Convicted fraudster, Conrad de Souza, who held top jobs in the NHS for nine years based on fake qualifications, has plead guilty to attempting to repeat his crime after coming out of prison.
De Souza plead guilty on the first day of his second fraud trial at Croydon Crown Court to six out of nine counts of fraud. He had previously spent over two years in prison for the same offence.
De Souza, 57, from Fulham, London, is due to be sentenced for his latest offences on 12 January. He was brought to court by the same NHS Protect fraud investigation team who caught him the first time.
NHS Protect anti-fraud specialist Dave Horsley said: “It seems that a 27-month custodial sentence in 2011, plus being ordered to repay the NHS £270,000 in 2012, was not a sufficient deterrent last time. I am hoping he has finally learned his lesson and starts being honest with any prospective employers.”
Richard Rippin, head of operations for NHS Protect said: “What is obvious is that de Souza sees himself as suitable for top health jobs even if nobody else does. Had he succeeded in his latest, deceitful job hunt, de Souza would have regained considerable power, responsibility and financial reward – a frightening prospect.
“The vast majority of NHS workers are very skilled and honest people, and indeed we rely partly on them to tip us off when they suspect fraud.”

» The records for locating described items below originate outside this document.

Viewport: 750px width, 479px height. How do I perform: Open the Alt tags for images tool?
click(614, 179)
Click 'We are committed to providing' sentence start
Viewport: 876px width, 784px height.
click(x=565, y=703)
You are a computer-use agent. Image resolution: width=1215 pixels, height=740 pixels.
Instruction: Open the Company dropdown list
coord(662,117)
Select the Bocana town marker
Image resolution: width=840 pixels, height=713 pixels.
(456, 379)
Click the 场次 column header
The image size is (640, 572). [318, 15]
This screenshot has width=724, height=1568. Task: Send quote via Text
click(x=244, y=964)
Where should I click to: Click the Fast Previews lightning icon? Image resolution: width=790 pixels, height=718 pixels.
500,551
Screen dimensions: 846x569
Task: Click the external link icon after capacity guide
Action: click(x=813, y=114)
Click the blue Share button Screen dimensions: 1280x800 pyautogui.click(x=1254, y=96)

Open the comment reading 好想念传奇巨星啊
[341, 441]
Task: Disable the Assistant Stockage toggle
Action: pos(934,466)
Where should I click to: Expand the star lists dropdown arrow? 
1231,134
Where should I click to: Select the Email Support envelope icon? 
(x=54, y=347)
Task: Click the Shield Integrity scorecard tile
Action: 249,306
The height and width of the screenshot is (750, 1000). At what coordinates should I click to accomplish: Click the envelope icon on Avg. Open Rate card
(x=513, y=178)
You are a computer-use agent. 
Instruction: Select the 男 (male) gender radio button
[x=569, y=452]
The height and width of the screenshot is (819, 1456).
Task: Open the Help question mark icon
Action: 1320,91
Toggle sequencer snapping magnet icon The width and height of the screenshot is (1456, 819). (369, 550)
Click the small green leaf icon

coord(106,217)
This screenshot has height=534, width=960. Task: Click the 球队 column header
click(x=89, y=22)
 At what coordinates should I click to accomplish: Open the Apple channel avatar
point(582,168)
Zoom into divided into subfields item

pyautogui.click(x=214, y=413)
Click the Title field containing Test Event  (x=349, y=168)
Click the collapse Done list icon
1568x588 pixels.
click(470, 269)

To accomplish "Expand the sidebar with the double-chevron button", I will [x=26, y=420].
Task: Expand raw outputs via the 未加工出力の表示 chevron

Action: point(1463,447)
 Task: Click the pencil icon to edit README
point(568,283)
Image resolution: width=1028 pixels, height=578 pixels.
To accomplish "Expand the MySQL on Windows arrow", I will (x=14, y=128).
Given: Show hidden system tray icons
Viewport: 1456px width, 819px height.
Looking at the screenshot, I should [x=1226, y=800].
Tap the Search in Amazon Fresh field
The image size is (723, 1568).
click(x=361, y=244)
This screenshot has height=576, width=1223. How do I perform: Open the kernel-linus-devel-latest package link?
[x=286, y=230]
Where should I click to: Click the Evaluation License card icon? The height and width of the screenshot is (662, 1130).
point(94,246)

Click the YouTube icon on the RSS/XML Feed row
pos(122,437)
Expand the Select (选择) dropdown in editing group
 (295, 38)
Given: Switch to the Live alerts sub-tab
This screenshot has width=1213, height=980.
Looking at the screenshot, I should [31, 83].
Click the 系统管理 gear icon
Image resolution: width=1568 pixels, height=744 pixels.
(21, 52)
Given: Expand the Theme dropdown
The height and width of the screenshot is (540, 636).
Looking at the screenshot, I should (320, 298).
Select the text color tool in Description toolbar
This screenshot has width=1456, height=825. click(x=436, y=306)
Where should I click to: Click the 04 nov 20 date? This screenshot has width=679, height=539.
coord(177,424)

De Souza was convicted of knowingly giving false information about his education, job history, and prison stay between 2013 and 2014.
He attempted to obtain jobs with:
- The Office for Public Management (OPM), as Fellow in Health, and Consultant in Health
- Slough Borough Council CCG, as Head of Service
- Windsor, Ascot & Maidenhead CCG and C4H Resourcing, as Director of Development Commissioning
- Surrey Health CCG and C4H Resourcing, as Transformation Programme Manager
- Recruitment agency Dearden Interim
Prior to his first conviction in 2011, De Souza lied about being a qualified GP and managed to work in various well-paid, clinical strategy roles for Lewisham Primary Care Trust (PCT) from 2001-2010. During this time he received over £329,000 of NHS money in fraudulently obtained earnings.
De Souza had enrolled at the University of London medical school in 1980 but never graduated.